* **Testo selezionato**
Osservatore oscuro, la recensione (con qualche SPOILER) di Linda Talato del romanzo di Barbara Baraldi per Sugarpulp MAGAZINE.

Titolo: Osservatore oscuro
Autore: Barbara Baraldi
Editore: Giunti Editore
PP: 528

Non credere che le voci nella tua testa siano reali.

Anche questa volta Barbara Baraldi è riuscita a lasciarmi senza fiato, nonostante – e mi fa male dirlo ma devo, il compito del recensore è un duro lavoro, ma qualcuno lo deve pur fare – nella prima metà del secondo volume su Aurora Scalviati non fossi del tutto convinta.

Via il dente, via il dolore! Prima mi farò del male dicendovi ciò che non mi ha convinta, poi mi trastullerò nella mia gioia effimera di lettore che chiude l’ultima pagina con un senso di estatica beatitudine (in realtà l’ultima pagina è in senso puramente metaforico, perché ormai Greta Thumberg ha contagiato anche me e compro solo ebook).

* **Cosa fare**
Ricopia senza modifiche il passo della recensione qui sopra che va da "Titolo: Osservatore oscuro" giù fino a "del tutto convinta.".

* **Dati mostrati**
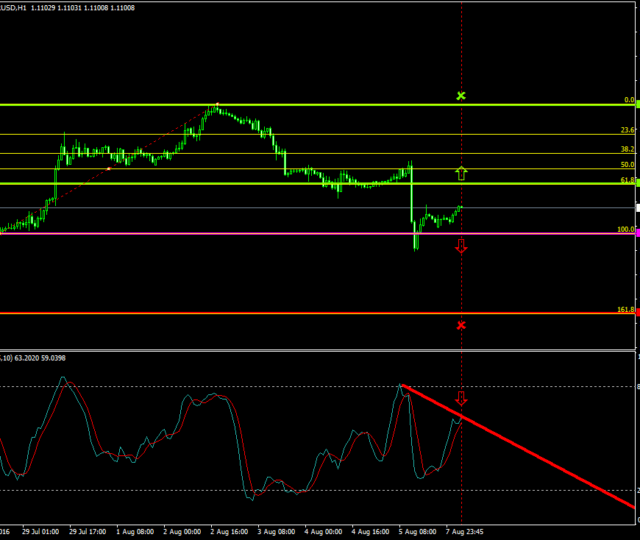Screen dimensions: 640x540
Task: Select the red down arrow below the magenta line
Action: [x=461, y=246]
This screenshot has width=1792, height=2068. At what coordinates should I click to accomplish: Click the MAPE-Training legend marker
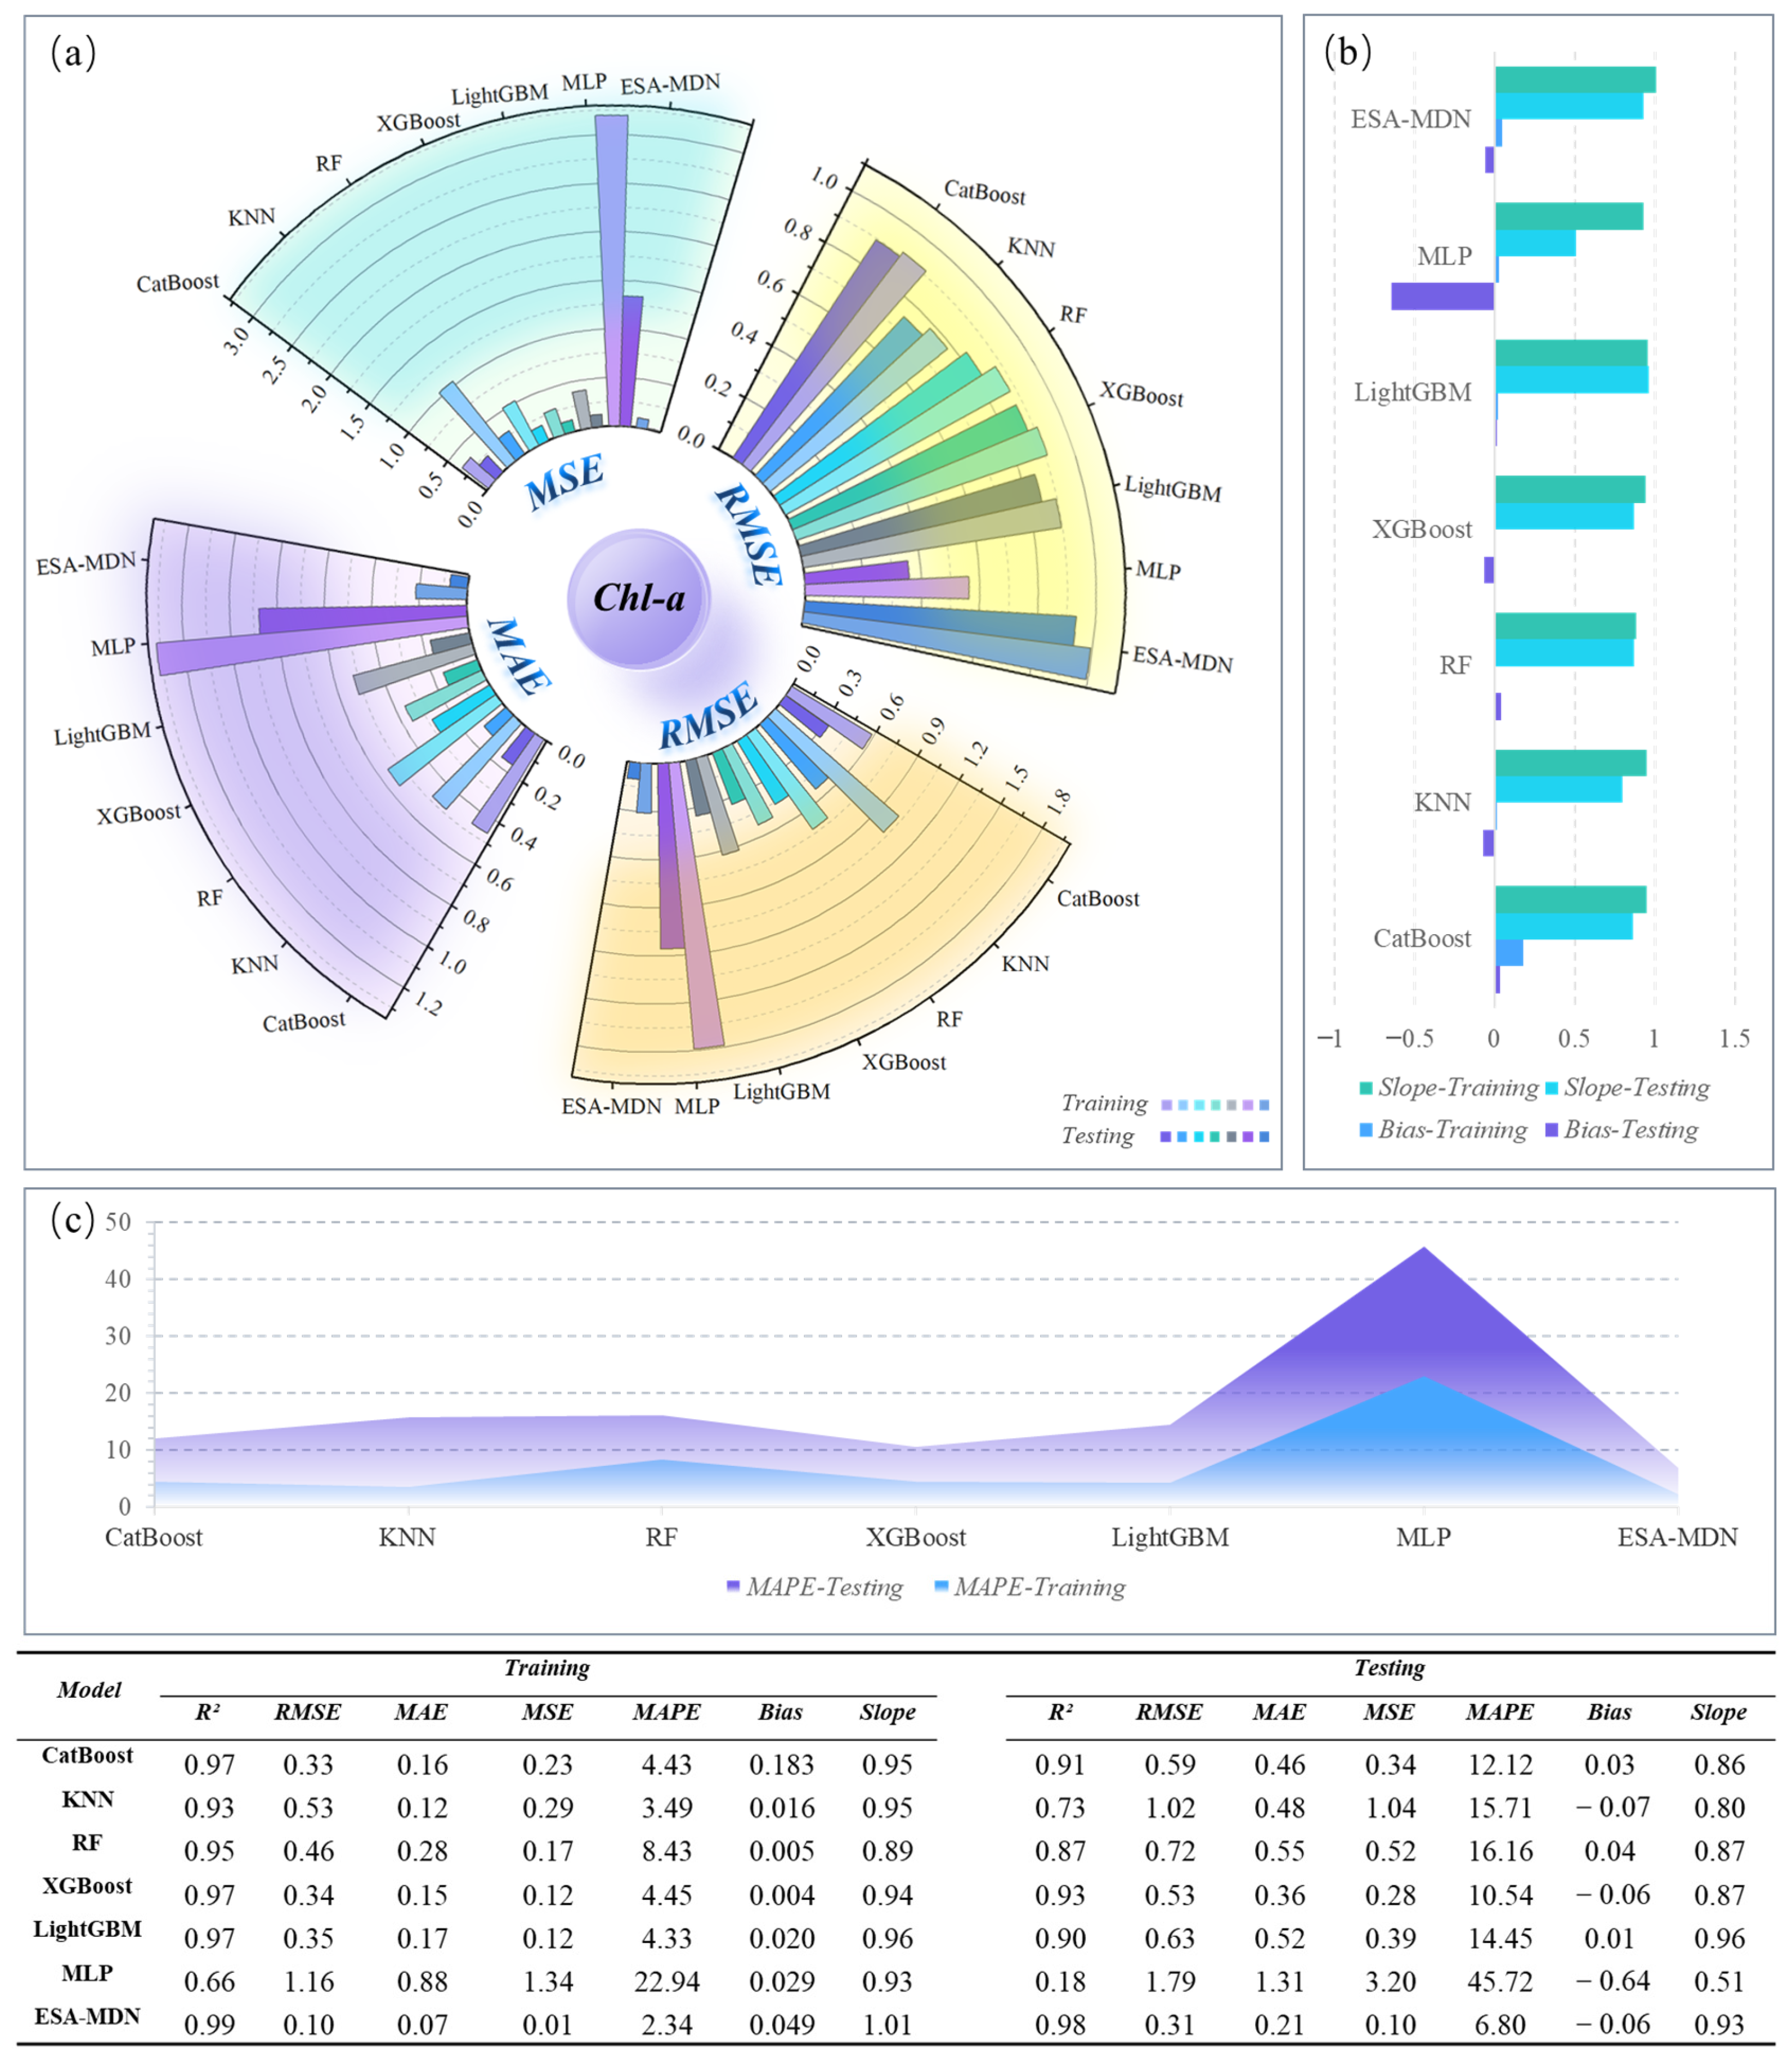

* **Soluzione esercizio**
Titolo: Osservatore oscuro
Autore: Barbara Baraldi
Editore: Giunti Editore
PP: 528

Non credere che le voci nella tua testa siano reali.

Anche questa volta Barbara Baraldi è riuscita a lasciarmi senza fiato, nonostante – e mi fa male dirlo ma devo, il compito del recensore è un duro lavoro, ma qualcuno lo deve pur fare – nella prima metà del secondo volume su Aurora Scalviati non fossi del tutto convinta.